Les entreprises sur leurs gardes

Publié le 21 octobre 2022 à 17h52

NAU, Valérie    Temps de lecture 2 minutes

Les chefs d’entreprise ont encore le moral mais il n’est pas sûr que cela dure. Tel est le sentiment qui se dégage de la dernière enquête menée par le cabinet de recouvrement Arc avec l’Ifop. Certes, les dirigeants interrogés s’attendent (à 64 %) à ce que leur croissance progresse de 2 % en 2022. Mais 49 % estiment qu’un délai de un à deux ans sera nécessaire pour effacer les effets des différentes crises sur leur santé financière. Ils sont surtout inquiets pour leurs clients : 56 % pensent que l’arrêt progressif du « quoi qu’il en coûte » se soldera chez ces derniers par une augmentation du nombre de dépôts de bilan, notamment parce qu’ils ne pourront pas faire face au remboursement de leurs créances. Pour l’instant, le danger ne semble pas venir des retards de paiement, passés de quinze à douze jours. Toutefois, les entreprises sont unanimes (80 %) à considérer que les délais de paiement pourraient devenir une variable d’ajustement. A tel point que 50 % des PME refusent déjà de répondre aux appels d’offres émis par le secteur public.

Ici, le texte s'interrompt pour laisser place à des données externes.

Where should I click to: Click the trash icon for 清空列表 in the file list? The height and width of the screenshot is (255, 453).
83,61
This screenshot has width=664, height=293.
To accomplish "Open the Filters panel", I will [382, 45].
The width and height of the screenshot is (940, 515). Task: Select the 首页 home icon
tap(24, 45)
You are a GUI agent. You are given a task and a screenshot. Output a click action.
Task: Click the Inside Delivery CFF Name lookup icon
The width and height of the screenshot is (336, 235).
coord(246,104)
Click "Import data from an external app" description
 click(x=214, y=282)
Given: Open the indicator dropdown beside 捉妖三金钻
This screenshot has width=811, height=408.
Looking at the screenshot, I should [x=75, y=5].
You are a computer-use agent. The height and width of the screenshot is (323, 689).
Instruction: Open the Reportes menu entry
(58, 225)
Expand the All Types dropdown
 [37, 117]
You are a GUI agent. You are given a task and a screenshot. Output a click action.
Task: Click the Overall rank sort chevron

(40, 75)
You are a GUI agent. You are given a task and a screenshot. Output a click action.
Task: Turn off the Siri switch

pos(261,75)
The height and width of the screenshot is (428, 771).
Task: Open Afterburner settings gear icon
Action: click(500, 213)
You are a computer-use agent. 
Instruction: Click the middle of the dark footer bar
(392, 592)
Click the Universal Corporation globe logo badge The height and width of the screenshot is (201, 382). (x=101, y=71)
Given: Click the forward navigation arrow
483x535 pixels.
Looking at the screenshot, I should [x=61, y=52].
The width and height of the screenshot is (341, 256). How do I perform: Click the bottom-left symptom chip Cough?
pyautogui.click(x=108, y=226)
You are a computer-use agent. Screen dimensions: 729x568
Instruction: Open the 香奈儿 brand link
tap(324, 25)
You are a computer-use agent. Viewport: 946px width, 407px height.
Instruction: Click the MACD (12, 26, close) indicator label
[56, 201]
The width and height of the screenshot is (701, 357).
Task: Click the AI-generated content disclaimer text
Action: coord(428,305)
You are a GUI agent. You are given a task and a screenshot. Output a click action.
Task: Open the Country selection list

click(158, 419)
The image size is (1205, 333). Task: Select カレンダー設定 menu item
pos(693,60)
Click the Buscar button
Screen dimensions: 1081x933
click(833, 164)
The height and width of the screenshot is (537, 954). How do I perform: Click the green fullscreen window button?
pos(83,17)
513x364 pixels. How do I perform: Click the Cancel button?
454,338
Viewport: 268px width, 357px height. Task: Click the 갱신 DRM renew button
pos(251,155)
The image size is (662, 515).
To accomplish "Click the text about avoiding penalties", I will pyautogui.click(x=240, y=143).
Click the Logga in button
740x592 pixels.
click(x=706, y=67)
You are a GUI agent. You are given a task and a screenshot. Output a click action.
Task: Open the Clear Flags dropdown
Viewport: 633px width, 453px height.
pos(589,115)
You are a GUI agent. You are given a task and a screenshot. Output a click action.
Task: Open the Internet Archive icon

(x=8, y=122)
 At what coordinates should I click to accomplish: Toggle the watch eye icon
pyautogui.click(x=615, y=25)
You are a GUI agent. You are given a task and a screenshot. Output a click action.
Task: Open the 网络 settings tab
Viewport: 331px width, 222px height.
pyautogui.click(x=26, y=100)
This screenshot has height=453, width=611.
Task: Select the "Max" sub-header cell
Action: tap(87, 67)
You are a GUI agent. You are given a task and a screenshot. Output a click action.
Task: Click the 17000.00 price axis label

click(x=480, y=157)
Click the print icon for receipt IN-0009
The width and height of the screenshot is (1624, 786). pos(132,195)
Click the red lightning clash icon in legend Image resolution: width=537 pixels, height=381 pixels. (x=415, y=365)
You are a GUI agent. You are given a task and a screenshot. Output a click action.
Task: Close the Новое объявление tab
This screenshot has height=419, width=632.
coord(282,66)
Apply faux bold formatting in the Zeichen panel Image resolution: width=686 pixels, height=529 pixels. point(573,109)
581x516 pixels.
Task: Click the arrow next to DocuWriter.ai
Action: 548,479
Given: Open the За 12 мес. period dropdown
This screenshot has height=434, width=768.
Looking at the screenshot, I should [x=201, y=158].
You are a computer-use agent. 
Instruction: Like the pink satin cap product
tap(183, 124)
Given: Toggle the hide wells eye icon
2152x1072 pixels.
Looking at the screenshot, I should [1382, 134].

Pour limiter les dérives, 73 % des entreprises seraient favorables à la création d’une notation spécifiquement centrée sur les délais de paiement. Une idée à laquelle le ministre de l’Economie et des Finances, Bruno Le•Maire, s’est déclaré favorable lors de la présentation de l’enquête, assurant que les services de Bercy allaient y travailler.